■ 課題 ■
自動運転の普及に関する文章のうち、「まず加藤氏はSIPに参画して」を含む語句で始まり「同開発していくというものだ。」で終わる部分を、一字も変えずに書き写しなさい。

まず加藤氏はSIPに参画してきたことで、「今、自動運転は運転席に人を乗せない状態で走れるようになってきた。それはこれまでSIPがレギュレーションや技術だったり、様々な側面で取り組み続けてきた成果と言っていい」とその実績を評価した。そしてその成果はすでに海外へも発信しており、同社が開発したソフトウェア「Autoware」の採用実績は実験用も含めるとグローバルで30社以上になり、それは先進主要国の大半に広がっているという。
◆自動運転の普及に必要なのが「プラットフォームの共通化」
そうした中で自動運転を普及させるために重要なのは「プラットフォームの共通化」にあると加藤氏は強調する。それはソフトウェアだけでなく、ハードウェアまでも対象にすることが重要だとし、その具体例として加藤氏は登山に例えて紹介した。
まず5合目ぐらいまでは、あくまで行くための手段であって、それは歩いて行ってもクルマで行ってもいい。ティアフォーが関わるのは5合目から9合目で必要となるリファレンスデザインになり、ここで参照されるモデルを定義づけする。そして、9合目からは要件定義をして、そこから具体的に顧客・パートナーで共同開発していくというものだ。
ここでポイントとなるのが「9合目まではあるものを使った方が、より早く安く自動運転システムを開発運用できる」 ということだ。「利用者から見れば結果がすべてであり、出来上がったものがオープンソースを使ったものなのかはわからない。(目標へ向かって)早く完成した方がいいのではないか。これこそがオープンソースのメリット」と、加藤氏は強調する。

(保存されたデータ)

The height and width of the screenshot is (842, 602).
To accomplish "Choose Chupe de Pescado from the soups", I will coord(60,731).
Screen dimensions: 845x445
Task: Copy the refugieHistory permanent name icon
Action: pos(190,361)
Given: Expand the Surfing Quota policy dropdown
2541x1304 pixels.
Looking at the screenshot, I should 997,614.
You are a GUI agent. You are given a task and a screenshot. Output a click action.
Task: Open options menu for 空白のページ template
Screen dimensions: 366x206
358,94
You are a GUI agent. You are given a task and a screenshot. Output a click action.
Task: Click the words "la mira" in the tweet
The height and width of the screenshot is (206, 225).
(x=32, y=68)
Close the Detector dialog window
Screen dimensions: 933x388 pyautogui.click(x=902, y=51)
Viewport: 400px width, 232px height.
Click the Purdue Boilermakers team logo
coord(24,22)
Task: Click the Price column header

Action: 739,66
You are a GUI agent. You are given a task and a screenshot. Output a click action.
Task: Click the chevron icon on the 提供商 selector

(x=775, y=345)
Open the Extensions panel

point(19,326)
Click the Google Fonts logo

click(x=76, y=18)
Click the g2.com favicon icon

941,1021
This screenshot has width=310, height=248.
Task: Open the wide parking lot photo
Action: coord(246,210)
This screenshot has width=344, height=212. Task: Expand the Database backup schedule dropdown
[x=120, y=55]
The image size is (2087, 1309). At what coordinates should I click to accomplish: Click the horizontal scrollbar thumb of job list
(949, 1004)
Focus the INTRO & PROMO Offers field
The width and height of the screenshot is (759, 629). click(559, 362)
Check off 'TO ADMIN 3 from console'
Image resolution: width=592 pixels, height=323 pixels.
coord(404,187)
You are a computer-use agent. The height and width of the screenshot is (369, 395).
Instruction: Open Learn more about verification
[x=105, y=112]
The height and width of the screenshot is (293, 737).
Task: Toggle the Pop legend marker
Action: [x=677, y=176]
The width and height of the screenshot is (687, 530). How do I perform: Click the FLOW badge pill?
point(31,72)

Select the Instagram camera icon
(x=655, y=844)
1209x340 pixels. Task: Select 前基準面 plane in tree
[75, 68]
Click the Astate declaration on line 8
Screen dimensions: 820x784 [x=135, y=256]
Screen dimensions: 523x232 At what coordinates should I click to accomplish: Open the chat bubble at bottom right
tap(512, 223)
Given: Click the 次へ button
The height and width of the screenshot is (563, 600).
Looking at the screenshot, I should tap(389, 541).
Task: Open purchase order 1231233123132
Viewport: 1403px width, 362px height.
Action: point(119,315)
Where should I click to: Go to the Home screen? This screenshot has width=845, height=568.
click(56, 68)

■ 解答 ■
まず加藤氏はSIPに参画してきたことで、「今、自動運転は運転席に人を乗せない状態で走れるようになってきた。それはこれまでSIPがレギュレーションや技術だったり、様々な側面で取り組み続けてきた成果と言っていい」とその実績を評価した。そしてその成果はすでに海外へも発信しており、同社が開発したソフトウェア「Autoware」の採用実績は実験用も含めるとグローバルで30社以上になり、それは先進主要国の大半に広がっているという。
◆自動運転の普及に必要なのが「プラットフォームの共通化」
そうした中で自動運転を普及させるために重要なのは「プラットフォームの共通化」にあると加藤氏は強調する。それはソフトウェアだけでなく、ハードウェアまでも対象にすることが重要だとし、その具体例として加藤氏は登山に例えて紹介した。
まず5合目ぐらいまでは、あくまで行くための手段であって、それは歩いて行ってもクルマで行ってもいい。ティアフォーが関わるのは5合目から9合目で必要となるリファレンスデザインになり、ここで参照されるモデルを定義づけする。そして、9合目からは要件定義をして、そこから具体的に顧客・パートナーで共同開発していくというものだ。